The BNP has promised a hugely expensive program. They plan to abolish student loans; halve council tax; abolish income tax; boost NHS staff by 100,000; reopen grammar schools; build new high speed railways; abolish BBC license fee; abolish car tax…
Over the last few years, the BNP have launched a massive shopping list of promises. They’ll build new schools, hire more doctors (and pay them better too), revolutionise our transport infrastructure, create a new English parliament, secure our borders, invent new energy sources and up the spending on drug rehabilitation a thousand times. Taxes would go plummeting down: no more income tax, council tax halved, the licence fee and car tax scrapped.

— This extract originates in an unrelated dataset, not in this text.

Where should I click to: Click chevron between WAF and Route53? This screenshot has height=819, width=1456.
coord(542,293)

In a world where Britain has a £125 bn structural deficit, how is this all to be paid for?
In the BNP’s world, there are no hard choices. No prioritisation. Everything can be paid for by ending foreign aid or removing immigrants. The looming fiscal crisis of little important.

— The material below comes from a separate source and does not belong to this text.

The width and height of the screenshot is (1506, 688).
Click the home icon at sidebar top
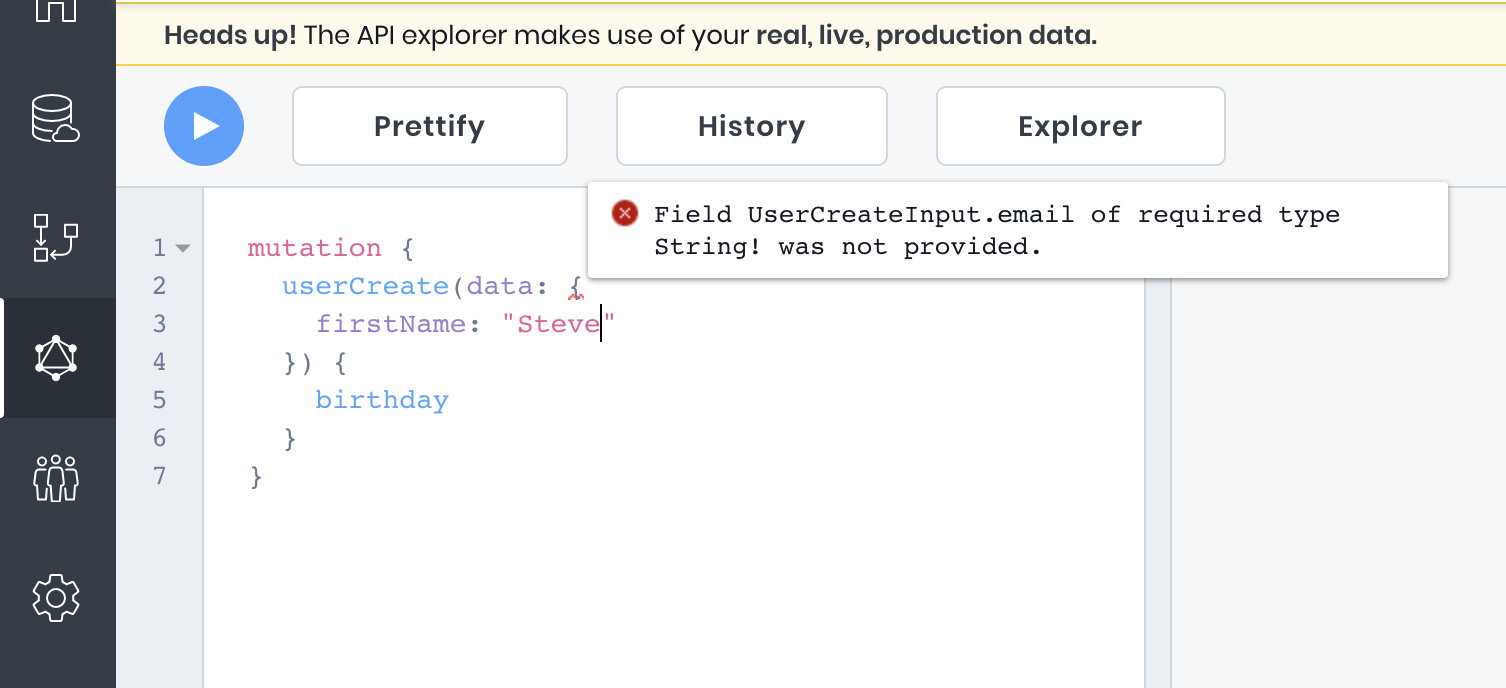tap(56, 10)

The BNP haven’t had to worry how to afford this, as they haven’t bothered to add up the cost.
Luckily, we’ve done it for them[1]:
- One off spending commitments. To start with, the BNP plans to build a high speed railway and bring back grammar schools will cost together at least £50 bn. Those costs are likely to be dwarfed however by their commitment, to buy back utilities and foreign companies in Britain. This figure is likely to run into the hundreds of billions.

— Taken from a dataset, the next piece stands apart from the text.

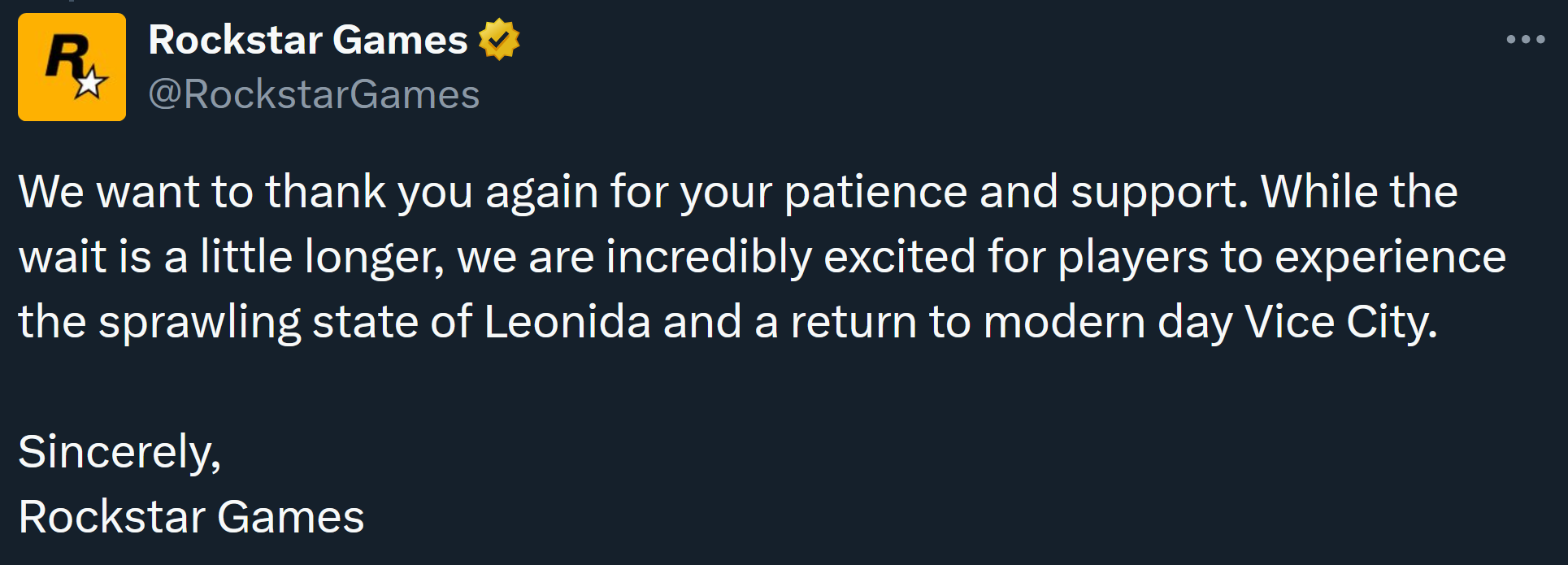Click "Vice City" in the tweet text

pyautogui.click(x=1340, y=322)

- Annual spending increases. The BNP has proposed at last another £30 bn of spending increases every year. The vast majority of that will go on the BNP’s anti immigration agenda, increasing the spending on border controls and creating a massive system of resettlement grants.
- Tax cuts. The BNP’s twin tax breaks for the rich, raising the income and inheritance tax thresholds, will cost £28 bn. On top of this, the BNP has promised a further £25 bn of populist tax cuts – halving council tax, abolishing the BBC licence fee and car tax discs and getting rid of tuition fees.
- Spending cuts. The BNP has proposed no new policies to close the deficit in the wake of the financial crisis. Instead they insist their old policies, mostly concentrated on stopping foreign aid, leaving the EU and ending the war in Afghanistan will be enough. We work out their savings at about £37 bn.
- Tax raises. So how do the BNP plan to regain revenue? By increasing taxes on the poor – around £100 bn’s worth, the lion’s share being taken up by an £80 bn tariff.
- The loss of Britain’s world leading industries. As we’ve previously discussed, the BNP’s plans to shut down our borders, make Britain’s minorities second class citizens and increase regulation and tariffs would send British industries fleeing from our economy. The results would be devastating to our economy: a massive drop in tax revenue, and increase in the welfare bill as more people signed onto the dole. Losing the financial services industry alone would cost £34 bn.
It’s not so much that there’s a black hole in the BNP’s spending plans, as massive uncertainty. Even if we ignored their one off spending commitments and the loss of British companies, their policies would only make up for half the deficit. That they raise that much is only possible due to their massive £80 bn tariff that would hit ordinary families hardest – but the real amount raised could easily be far, far less.
With no attempt to cost their policies, the BNP has no credibility on the economy and with no credibility on the economy, they have no credibility on any other policy either.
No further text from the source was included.